Even before I started kindergarten, I attended a Montessori school. For those unfamiliar, a Montessori school will not seem much like a school in the traditional sense. A visitor to a Montessori establishment would find children of many different ages all piled together in the same room. The children would be observed and helped by the teachers present, but really you’d be correct if you noted the children were directing their own time. In fact, it may look like the children are playing – drawing, playing games – settled into small groups about the room, or perhaps working alone.

The thing is, they are playing. The theory of Montessori is to look at the world as a child does; teach the child, do not correct the child; allow her to explore her surroundings, but aid learning by providing toys with a goal.
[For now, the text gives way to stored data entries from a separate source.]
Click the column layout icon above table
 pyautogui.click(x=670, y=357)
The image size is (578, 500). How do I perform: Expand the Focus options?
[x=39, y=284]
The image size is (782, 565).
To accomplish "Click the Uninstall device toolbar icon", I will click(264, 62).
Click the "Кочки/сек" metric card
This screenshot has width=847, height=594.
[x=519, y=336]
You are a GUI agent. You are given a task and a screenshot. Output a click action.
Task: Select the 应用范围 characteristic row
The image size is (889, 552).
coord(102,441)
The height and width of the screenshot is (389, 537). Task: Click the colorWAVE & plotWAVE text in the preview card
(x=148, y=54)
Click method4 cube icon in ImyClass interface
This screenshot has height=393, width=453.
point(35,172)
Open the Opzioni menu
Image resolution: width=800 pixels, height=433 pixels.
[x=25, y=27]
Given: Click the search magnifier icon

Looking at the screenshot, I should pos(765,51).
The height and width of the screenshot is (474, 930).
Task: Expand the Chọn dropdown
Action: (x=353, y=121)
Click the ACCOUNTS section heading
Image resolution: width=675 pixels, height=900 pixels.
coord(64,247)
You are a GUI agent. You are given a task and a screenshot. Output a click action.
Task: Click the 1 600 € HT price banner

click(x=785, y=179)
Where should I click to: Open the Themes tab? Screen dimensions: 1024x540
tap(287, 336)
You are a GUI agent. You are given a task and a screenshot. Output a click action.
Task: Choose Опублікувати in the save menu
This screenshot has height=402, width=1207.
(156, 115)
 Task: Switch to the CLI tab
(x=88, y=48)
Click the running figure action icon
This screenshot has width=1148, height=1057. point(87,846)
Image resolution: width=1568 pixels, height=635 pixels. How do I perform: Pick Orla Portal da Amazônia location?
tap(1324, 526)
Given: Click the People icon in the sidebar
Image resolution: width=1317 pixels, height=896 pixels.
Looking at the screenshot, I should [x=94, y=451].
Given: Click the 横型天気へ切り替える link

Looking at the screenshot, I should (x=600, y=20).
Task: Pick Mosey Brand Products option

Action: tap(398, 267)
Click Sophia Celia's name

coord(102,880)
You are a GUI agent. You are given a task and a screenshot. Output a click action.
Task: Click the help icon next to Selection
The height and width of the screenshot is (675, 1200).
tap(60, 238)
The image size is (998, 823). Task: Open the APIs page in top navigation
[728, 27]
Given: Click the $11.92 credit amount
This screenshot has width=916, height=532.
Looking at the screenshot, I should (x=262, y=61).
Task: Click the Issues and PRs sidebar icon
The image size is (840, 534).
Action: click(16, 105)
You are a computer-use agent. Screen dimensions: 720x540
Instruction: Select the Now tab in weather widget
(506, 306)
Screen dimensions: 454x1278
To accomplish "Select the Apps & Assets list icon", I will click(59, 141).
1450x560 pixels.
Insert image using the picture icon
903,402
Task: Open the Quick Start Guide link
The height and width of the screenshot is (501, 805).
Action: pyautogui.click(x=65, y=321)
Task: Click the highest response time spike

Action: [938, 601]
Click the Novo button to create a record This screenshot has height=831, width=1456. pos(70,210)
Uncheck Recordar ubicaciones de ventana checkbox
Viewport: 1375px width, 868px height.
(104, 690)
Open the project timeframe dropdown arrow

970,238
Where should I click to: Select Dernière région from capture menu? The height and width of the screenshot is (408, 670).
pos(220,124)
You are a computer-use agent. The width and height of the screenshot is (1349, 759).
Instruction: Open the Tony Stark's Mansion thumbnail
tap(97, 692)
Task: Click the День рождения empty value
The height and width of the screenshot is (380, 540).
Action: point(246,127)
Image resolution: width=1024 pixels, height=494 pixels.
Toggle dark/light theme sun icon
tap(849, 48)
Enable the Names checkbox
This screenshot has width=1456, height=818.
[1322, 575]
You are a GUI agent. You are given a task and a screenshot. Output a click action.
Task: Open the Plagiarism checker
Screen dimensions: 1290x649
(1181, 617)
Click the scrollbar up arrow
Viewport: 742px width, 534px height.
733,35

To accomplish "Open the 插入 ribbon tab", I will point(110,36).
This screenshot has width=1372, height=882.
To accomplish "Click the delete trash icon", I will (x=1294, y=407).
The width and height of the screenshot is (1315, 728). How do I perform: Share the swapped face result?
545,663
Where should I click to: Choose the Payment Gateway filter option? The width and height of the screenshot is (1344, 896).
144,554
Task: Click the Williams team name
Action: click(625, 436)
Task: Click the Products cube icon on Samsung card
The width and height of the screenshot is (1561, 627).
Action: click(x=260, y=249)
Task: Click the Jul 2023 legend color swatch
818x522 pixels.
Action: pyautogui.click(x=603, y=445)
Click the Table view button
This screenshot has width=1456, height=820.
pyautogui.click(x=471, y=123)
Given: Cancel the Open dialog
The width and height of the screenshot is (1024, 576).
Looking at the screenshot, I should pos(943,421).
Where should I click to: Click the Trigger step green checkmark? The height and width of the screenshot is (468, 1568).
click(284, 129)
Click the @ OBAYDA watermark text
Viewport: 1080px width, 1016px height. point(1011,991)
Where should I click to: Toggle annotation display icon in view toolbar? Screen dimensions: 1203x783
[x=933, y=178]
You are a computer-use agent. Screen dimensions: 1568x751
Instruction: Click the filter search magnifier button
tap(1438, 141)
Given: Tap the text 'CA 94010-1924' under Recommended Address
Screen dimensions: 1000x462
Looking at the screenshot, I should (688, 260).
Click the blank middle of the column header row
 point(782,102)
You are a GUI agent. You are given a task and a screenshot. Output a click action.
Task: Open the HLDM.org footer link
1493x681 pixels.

Many people are skeptical of this methodology, but it’s gaining ground. And I have nothing but good things to say about it, and thanks for my parents for sending me. By the time I went to first grade, I knew world geography, I knew multiplication tables through 5’s and I understood the relationship of 10 to 100 to 1000. Not bad for age six.

As a result, the idea of learning through games and toys is not only natural to me, I see it as a necessary part of education. The ancient Chinese proverb, most often attributed to Confucius, “I hear, I forget; I see, I remember; I do, I understand” is never more demonstrable than in educational play. Children are more likely to respond to a lesson taught through fun than through lecture, it is their nature.

And so, now that education is moving onto computers, I delight in the notion of games with a goal. Not only are we teaching the children the basics of education in a way they can understand and enjoy, but we are familiarizing them with technology. The way our world is moving toward a networked economy and community, this familiarity with technology is vital to their success, as it will be of even more import in their lives than our own. Why not give them a head start on that while teaching them the three R’s?